[[ Records to process, beginning ]]
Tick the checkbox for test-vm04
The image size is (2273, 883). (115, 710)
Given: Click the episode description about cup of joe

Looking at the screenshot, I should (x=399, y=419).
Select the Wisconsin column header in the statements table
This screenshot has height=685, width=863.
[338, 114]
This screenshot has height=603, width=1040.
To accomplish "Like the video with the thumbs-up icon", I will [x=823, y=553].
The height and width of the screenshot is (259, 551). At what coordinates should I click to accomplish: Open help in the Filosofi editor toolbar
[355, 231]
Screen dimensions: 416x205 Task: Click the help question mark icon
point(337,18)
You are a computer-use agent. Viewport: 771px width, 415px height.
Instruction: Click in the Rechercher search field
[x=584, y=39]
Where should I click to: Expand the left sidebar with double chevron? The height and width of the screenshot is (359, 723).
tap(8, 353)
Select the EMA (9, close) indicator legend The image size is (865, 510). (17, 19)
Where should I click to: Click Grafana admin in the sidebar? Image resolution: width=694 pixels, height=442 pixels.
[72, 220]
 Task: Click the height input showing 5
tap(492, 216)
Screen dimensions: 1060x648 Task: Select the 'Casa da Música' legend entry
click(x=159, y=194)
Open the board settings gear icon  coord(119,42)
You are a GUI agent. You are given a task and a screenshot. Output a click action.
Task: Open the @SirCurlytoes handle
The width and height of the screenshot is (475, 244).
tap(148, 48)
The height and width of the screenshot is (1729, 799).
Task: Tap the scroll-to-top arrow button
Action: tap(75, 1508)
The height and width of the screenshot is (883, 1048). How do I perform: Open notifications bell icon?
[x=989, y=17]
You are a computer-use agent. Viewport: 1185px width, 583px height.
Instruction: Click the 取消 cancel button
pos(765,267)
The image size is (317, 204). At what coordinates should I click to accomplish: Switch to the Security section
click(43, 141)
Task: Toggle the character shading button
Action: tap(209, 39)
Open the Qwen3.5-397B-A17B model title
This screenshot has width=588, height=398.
[[ Records to process, end ]]
Problem to work on:
Exactly as given, set down all of the lines above.

Written response:
Tick the checkbox for test-vm04
The image size is (2273, 883). (115, 710)
Given: Click the episode description about cup of joe

Looking at the screenshot, I should (x=399, y=419).
Select the Wisconsin column header in the statements table
This screenshot has height=685, width=863.
[338, 114]
This screenshot has height=603, width=1040.
To accomplish "Like the video with the thumbs-up icon", I will [x=823, y=553].
The height and width of the screenshot is (259, 551). At what coordinates should I click to accomplish: Open help in the Filosofi editor toolbar
[355, 231]
Screen dimensions: 416x205 Task: Click the help question mark icon
point(337,18)
You are a computer-use agent. Viewport: 771px width, 415px height.
Instruction: Click in the Rechercher search field
[x=584, y=39]
Where should I click to: Expand the left sidebar with double chevron? The height and width of the screenshot is (359, 723).
tap(8, 353)
Select the EMA (9, close) indicator legend The image size is (865, 510). (17, 19)
Where should I click to: Click Grafana admin in the sidebar? Image resolution: width=694 pixels, height=442 pixels.
[72, 220]
 Task: Click the height input showing 5
tap(492, 216)
Screen dimensions: 1060x648 Task: Select the 'Casa da Música' legend entry
click(x=159, y=194)
Open the board settings gear icon  coord(119,42)
You are a GUI agent. You are given a task and a screenshot. Output a click action.
Task: Open the @SirCurlytoes handle
The width and height of the screenshot is (475, 244).
tap(148, 48)
The height and width of the screenshot is (1729, 799).
Task: Tap the scroll-to-top arrow button
Action: tap(75, 1508)
The height and width of the screenshot is (883, 1048). How do I perform: Open notifications bell icon?
[x=989, y=17]
You are a computer-use agent. Viewport: 1185px width, 583px height.
Instruction: Click the 取消 cancel button
pos(765,267)
The image size is (317, 204). At what coordinates should I click to accomplish: Switch to the Security section
click(43, 141)
Task: Toggle the character shading button
Action: tap(209, 39)
Open the Qwen3.5-397B-A17B model title
This screenshot has width=588, height=398.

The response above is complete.